Teaching better cybersecurity habits to mentally overstimulated staff can be difficult when their average attention span is just over 8 seconds – but two Australia Post staff engagement specialists have learned that diversity and regular engagement can counteract the brain fuzz that drives many staff to make the same mistakes over and over.
That company enjoyed great success in building a cybersecurity culture when it was designing the Digital iD portable identity service that it launched earlier this year, head of cyber security business services Susie Jones told the audience at the recent Cyber in Business conference in Melbourne.
By partnering cybersecurity professionals with business and software development professionals throughout the project’s evolution, “we found that we got the product to market faster, and produced a far superior product than we had ever set out to provide,” Jones said.
Many cybersecurity initiatives failed to integrate enough perspectives on the issue, limiting the efficacy of educational efforts and limiting their scope to narrow operational silos.
“If you want to accelerate change in the culture of your business, look more broadly throughout your team, and see who else might be awesome to add to the team,” she said. “When we run training we have all the different people in the enterprise that wouldn’t naturally talk to each other about these things.
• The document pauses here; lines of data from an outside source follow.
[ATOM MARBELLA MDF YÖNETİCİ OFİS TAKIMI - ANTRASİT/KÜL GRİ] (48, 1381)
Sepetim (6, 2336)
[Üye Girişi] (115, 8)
It’s all about diversity in the people you involve in your cybersecurity work.”
That diversity can help overcome the challenges caused by chronic information overload that, one widely-cited Microsoft study found, has reduced the average person’s attention span from 12 seconds in 2000 to just over 8 seconds now.
That study has been questioned by some who argue that attention is highly task-dependent and averages are meaningless – but for Australia Post information security awareness and education manager Ivana Kvesic, its implications have shaped the organisation’s outreach on cybersecurity and other critical issues.
“We can put [messages] out there but we don’t know whether people are actually paying attention,” Kvesic explained. “And why would they not pay attention? It’s because they don’t know they need to care. People will not care unless they know why they need to change.”
Applying a “truly multi-faceted approach” had paid strong dividends within Australia post, with engagement of people in groups adding human elements around interaction, story-telling, and even calls to action.
That said, she noted, driving change can be a difficult task given that many organisations are wrestling with “decades of really bad habits”.
“In looking at how we reach out to [staff] and get short, sharp communications to them, it’s through awareness,” she continued. “Short, sharp functions grab people and tell them when they need to care.”
Despite ongoing efforts by most companies to improve cybersecurity hygiene, many employees continued to tune out, Jones said: “people think they need to be a CEO to be a target of social engineering,” she explained.
“We need to change the perception of cybersecurity in business. Because it’s no longer an IT problem; it is everyone’s responsibility to keep our data safe. And unless they understand why a phishing scam reaches their computer, or how it got through the firewall and our controls – they need to understand this to be able to put into practice the skills to proactively protect themselves.”
Australia Post’s employee-education program has “been working quite well” by drawing on commonly-used principles of change management – including leading with culture, starting at the top, involving every layer, making the rational and emotional case together, acting the way into new thinking, engagement, leading outside the lines, leveraging formal solutions, leveraging information solutions, and assessing and adapting.
Efforts such as an internal cybersecurity summit – complete with stalls set up at Australia Post’s offices and examples of real-life scenarios where social engineering can happen – had proven to deliver strong engagement with managers that would then pick up the ball and run with it, pushing awareness down through their reporting lines.
Other successful techniques had included educating and empowering employees; giving business context to the cybersecurity messages being conveyed; training someone in their role; and getting involved with government and industry-run cybersecurity initiatives.
Australia Post has, for one, been promoting engagement with the Security Influence & Trust (SIT) Group, which this month launched a new website as a centre of gravity for its efforts to improve overall awareness and improvement of cybersecurity posture.
Such peer engagement supports efforts to contextualise cybersecurity training, and highlights the ongoing importance of trying broad-based approaches to user education as cybersecurity threats continue.
“These are new skills that people need to learn,” Kvesic said. “There are so many layers, so many facets and so many different skills that we need to learn to improve our posture as an organisation and as individuals. We need to invest in our people – because, trust me, it will cost you a lot less to invest and be proactive as opposed to recovering from an incident.”